Shelter Associates also questioned some of the opinions held by attendees which had little practical application, and asserted the necessity of people with experience in slum rehabilitation attending these consultations as and impractical opinions tend to prevail, such as:
"The relocation of slum dwellers is always bad and should be resisted'"
The land that slums occupy is not owned by the residents of the slums and some say that the slum dwellers should be given the ownership of the land. However, this is not always a good idea as the land might be prone to flooding, it might have development plan reservations associated with it, it might be owned by multiple parties and/or it might be owned privately. Shelter Associates position is that all slum dwellers should be given security of tenure and at the end of a rehabilitation process and should be freed from the risk of eviction and to achieve this two strategies should be adopted. Strategy 1: Slums that are free from flooding, and development plan reservations, and whose ownership can be handed to the slum dwellers should be rehabilitated in-situ to a higher density so that slum dwellers from nearby slums can be accommodated; these slums become 'receiving sites' for nearby slum dwellers who are at risk of eviction. Strategy 2: Slums that are prone to flooding, or have development plan reservations, or are privately owned should be relocated to nearby 'receiving sites'.
This means that relocation is a necessary element of slum rehabilitation and is the reason why a holistic city-wide approach has always been advocated by Shelter Associates; a strategy for the whole urban area must be prepared to ensure that all slum dwellers are freed from the risk of eviction. Relocations are not evictions and with skill, care, community participation and social mobilisation, relocations can be an integral component of a meaningful process of rehabilitation. This has been the case in the IHSDP in Sangli and Miraj where the Sanjay Nagar slum happily and peacefully moved to a transition camp so that the contractor could commence construction on the houses that all members of the Sanjay Nagar community want.
"Only BSUP service upgrades should be considered"

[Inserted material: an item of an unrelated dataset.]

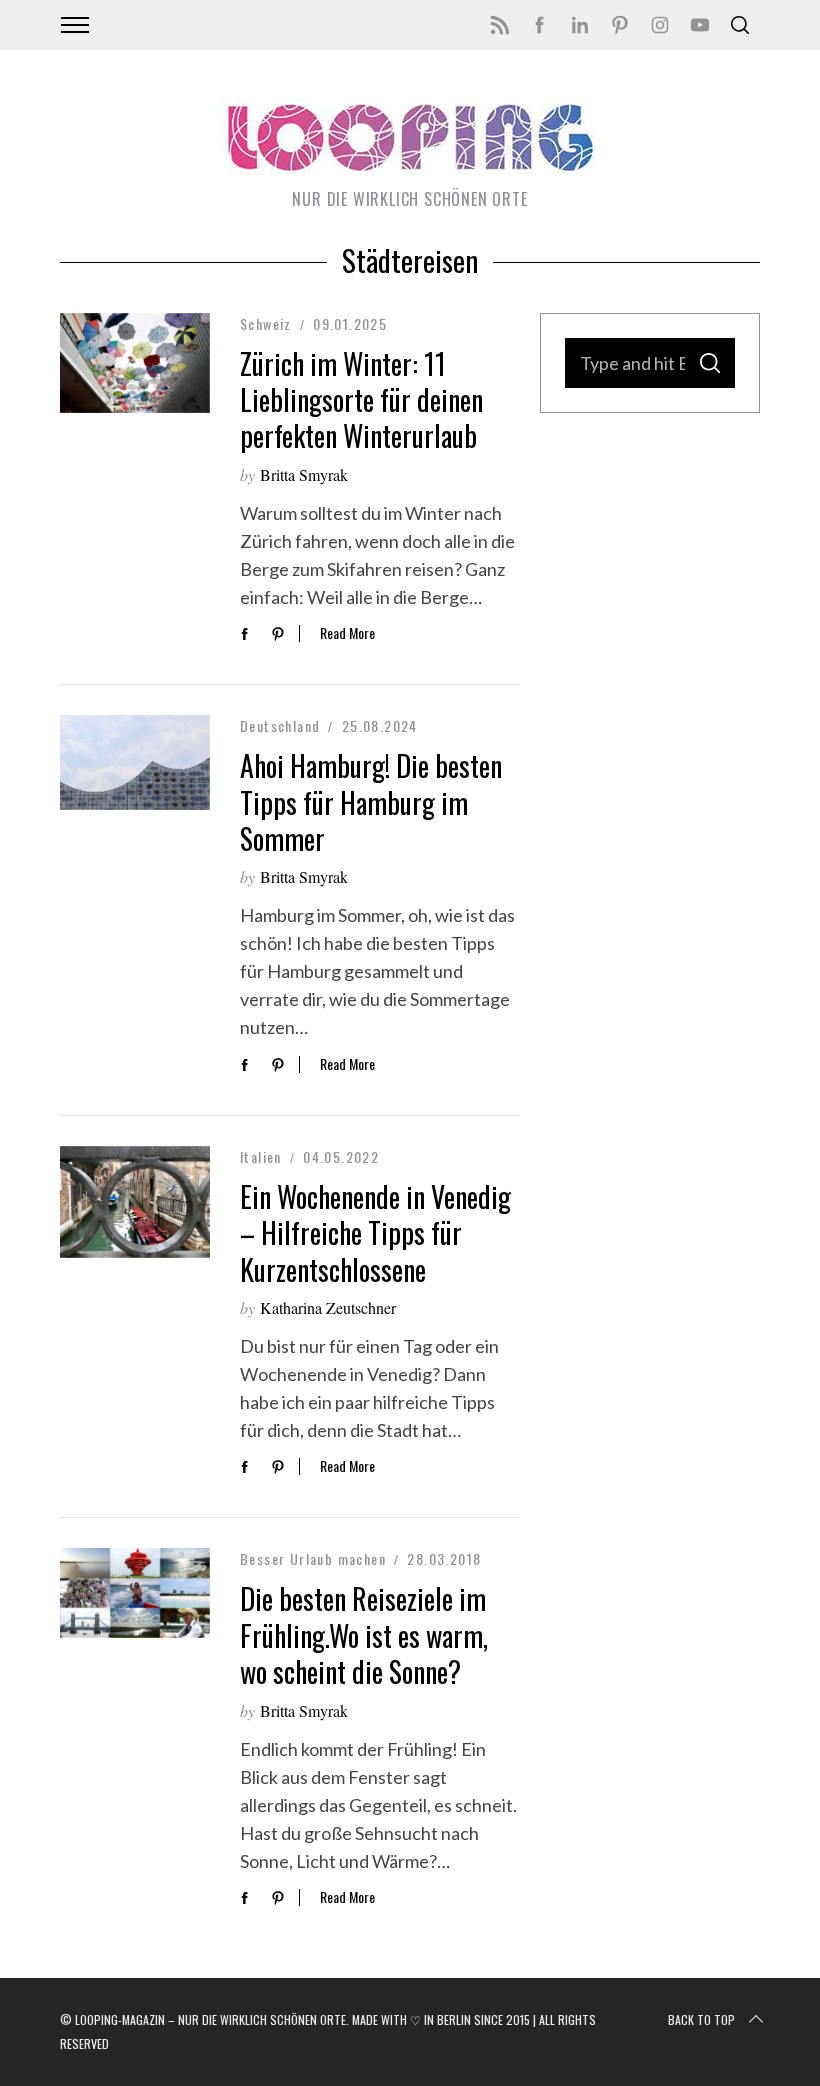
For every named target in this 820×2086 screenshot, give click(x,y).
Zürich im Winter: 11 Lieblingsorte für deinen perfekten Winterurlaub (361, 400)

The Basic Services for the Urban Poor (BSUP) is often cited as the best way to address the situation in slums. Shelter Associates accept BSUP as a temporary measure because it addresses issues of health and hygiene because the slums get connected to the municipal water, sanitation, waste and power systems. However; the BSUP approach, as it has been implemented in Pune (Maharashtra), fails to address the fundamental issue of ownership; at the end of a BSUP scheme slum dwellers are still exposed to the risk of eviction. The BSUP approach also fails to address the issue of access and egress in the event of a fire and the issues associated with natural light and ventilation. Under BSUP model of slum rehabilitation the footprint of the existing houses tends to remain too narrow to provide access for fire fighters, or adequate natural light or natural ventilation. Shelter Associates feel that these narrow streets put an unsustainable (and unnecessary) financial burden on the slum dwellers as homes are required to be artificially lit and artificially ventilated. And, as slums dwellers can opt out of a BSUP scheme it is debatable to what extent this approach can address the health and hygiene issues in a slum anyway.